MID: `2bcd0a9cec05c99079249d043c273b07` — https://www.internalfb.com/logview/facebook_ios_fads/2bcd0a9cec05c99079249d043c273b07

Context from MID: 3,094 occurrences in the past 7 days, first seen 2026-04-01, last seen 2026-06-11. Surfaced in the `FBVideoHomeUnifiedPlayerViewController:warion_vdd_feed` Scuba slice (https://fburl.com/scuba/errorreporting_facebook_ios_fads/0x31y7si) but the actual fault is in the ExecuTorch CoreML delegate, not the player VC.

Root cause: the initializer calls `[asset keepAliveAndReturnError:]` which validates the asset's file lock but does not validate that `asset.contentURL` is non-nil.
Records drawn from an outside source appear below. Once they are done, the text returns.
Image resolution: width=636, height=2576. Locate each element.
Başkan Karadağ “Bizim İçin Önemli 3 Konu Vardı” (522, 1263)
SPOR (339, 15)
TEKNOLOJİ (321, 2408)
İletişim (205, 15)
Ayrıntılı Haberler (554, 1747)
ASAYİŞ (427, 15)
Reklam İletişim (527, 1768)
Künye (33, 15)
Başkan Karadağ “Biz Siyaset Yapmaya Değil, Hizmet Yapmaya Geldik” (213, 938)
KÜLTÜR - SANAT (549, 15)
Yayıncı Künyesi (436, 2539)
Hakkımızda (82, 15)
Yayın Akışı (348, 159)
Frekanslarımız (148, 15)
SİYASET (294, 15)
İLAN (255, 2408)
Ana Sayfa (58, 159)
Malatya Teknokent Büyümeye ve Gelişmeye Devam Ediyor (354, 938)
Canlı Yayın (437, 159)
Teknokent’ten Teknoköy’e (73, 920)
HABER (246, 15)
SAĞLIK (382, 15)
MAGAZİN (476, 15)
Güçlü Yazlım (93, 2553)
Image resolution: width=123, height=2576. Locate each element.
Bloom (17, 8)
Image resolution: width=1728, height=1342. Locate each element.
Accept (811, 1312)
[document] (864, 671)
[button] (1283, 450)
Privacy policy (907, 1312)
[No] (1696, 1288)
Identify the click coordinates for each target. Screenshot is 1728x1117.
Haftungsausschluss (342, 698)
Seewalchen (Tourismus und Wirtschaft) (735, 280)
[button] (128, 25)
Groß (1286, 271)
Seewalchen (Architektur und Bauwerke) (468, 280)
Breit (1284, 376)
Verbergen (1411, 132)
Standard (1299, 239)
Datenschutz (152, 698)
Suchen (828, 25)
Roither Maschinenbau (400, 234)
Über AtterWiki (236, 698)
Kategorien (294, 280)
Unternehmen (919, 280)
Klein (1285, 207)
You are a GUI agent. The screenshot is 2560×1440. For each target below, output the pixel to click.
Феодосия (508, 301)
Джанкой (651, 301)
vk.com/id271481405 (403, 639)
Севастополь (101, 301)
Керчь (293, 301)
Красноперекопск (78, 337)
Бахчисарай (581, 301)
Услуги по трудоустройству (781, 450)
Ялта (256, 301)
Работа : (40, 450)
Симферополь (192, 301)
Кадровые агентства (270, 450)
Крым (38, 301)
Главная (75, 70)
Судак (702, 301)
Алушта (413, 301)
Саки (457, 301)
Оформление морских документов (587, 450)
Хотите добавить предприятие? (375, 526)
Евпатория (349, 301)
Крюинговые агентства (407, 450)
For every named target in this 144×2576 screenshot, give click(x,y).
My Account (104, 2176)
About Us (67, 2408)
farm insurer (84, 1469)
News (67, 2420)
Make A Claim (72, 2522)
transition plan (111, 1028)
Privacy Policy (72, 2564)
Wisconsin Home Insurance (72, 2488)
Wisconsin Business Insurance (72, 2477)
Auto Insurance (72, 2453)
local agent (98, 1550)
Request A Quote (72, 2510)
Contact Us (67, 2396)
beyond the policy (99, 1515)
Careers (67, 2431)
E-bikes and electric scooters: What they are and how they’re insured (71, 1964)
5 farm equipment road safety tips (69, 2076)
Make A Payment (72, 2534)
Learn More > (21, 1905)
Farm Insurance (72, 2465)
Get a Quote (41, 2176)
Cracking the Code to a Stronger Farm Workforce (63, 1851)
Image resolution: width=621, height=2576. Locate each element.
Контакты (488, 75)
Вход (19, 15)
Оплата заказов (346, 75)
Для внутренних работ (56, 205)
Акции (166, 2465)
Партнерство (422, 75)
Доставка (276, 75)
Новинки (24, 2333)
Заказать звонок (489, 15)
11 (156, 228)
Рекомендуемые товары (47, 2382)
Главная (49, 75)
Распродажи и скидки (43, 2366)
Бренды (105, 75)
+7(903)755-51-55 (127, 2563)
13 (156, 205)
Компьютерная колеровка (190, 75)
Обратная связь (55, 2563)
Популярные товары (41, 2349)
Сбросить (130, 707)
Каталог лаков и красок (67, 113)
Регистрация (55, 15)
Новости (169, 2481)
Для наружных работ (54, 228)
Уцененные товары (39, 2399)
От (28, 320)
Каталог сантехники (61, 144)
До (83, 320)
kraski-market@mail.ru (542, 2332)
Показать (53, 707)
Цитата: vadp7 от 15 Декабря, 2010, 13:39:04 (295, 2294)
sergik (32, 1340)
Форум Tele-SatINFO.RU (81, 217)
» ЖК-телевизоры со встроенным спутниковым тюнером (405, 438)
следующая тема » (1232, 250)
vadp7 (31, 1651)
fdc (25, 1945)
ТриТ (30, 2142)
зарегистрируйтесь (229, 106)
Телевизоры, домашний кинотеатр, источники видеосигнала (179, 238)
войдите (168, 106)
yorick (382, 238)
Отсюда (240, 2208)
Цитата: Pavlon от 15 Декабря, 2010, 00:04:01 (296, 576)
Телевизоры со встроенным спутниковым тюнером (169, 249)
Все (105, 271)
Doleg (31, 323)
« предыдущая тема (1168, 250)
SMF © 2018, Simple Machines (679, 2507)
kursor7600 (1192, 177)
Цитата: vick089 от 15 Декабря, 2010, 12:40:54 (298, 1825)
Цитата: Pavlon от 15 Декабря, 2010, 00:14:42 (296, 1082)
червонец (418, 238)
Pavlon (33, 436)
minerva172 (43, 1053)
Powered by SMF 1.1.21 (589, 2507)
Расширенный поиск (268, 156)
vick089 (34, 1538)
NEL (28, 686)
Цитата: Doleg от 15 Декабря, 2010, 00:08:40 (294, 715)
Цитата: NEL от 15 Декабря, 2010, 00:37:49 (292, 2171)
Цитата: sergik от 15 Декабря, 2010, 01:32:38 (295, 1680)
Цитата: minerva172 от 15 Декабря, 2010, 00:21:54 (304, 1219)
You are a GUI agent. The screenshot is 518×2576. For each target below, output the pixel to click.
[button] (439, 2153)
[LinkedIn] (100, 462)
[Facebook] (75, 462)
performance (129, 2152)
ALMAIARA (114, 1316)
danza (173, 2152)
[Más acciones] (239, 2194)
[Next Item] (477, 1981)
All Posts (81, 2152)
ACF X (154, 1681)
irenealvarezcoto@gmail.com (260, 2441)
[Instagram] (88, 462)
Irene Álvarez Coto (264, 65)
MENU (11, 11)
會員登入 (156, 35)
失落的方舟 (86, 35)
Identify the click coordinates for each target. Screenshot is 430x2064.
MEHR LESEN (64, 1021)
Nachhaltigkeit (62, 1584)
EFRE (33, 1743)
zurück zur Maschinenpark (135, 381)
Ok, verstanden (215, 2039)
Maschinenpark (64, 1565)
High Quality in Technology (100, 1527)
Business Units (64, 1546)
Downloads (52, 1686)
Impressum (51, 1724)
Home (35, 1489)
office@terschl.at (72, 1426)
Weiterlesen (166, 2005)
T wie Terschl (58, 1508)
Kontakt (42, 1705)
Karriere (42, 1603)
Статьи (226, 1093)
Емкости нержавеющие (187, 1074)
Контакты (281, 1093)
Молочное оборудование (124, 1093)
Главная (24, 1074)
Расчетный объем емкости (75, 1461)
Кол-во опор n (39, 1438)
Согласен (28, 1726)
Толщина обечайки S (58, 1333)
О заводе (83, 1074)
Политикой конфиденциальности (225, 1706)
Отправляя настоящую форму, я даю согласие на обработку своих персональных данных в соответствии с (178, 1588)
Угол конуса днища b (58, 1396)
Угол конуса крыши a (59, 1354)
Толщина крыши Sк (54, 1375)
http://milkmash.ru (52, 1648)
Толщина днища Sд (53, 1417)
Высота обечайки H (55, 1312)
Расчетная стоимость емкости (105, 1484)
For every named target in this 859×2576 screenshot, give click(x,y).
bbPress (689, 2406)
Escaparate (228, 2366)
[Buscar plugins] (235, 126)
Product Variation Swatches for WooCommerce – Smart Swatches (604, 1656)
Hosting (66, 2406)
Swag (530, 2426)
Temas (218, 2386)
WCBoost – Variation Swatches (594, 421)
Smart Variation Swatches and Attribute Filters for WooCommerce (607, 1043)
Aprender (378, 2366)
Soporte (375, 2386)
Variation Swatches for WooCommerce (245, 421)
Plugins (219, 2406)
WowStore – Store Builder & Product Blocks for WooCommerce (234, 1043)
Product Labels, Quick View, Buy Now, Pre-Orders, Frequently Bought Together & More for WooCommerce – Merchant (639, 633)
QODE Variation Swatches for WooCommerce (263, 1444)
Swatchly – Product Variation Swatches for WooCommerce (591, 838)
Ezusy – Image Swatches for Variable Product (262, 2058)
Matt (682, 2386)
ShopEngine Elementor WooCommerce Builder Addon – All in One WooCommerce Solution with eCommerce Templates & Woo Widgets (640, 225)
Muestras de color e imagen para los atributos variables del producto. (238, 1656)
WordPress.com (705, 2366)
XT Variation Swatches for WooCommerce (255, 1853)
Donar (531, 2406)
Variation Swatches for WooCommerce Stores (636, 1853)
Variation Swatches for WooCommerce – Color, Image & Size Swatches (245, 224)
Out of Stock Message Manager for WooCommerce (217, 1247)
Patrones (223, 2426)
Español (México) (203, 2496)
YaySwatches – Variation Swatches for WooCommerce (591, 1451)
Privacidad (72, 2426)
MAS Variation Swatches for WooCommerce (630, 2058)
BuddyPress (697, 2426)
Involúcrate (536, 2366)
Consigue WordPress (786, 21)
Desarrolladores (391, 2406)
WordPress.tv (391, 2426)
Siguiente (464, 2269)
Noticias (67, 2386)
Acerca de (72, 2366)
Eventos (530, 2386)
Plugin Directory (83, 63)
When the compiled `.mlmodelc` was reaped from disk between the lock and the load (or the asset was never fully materialized), `asset.contentURL` returns nil. `+[MLModel modelWithContentsOfURL:configuration:error:]` does not tolerate a nil URL — it deref's into CoreML internals and faults.

Fix: capture `asset.contentURL` into a local, return nil with `ETCoreMLErrorCorruptedModel` populated in the out-error if the URL is nil. No behavior change for valid assets — callers already handle the documented `nil` + `error` contract.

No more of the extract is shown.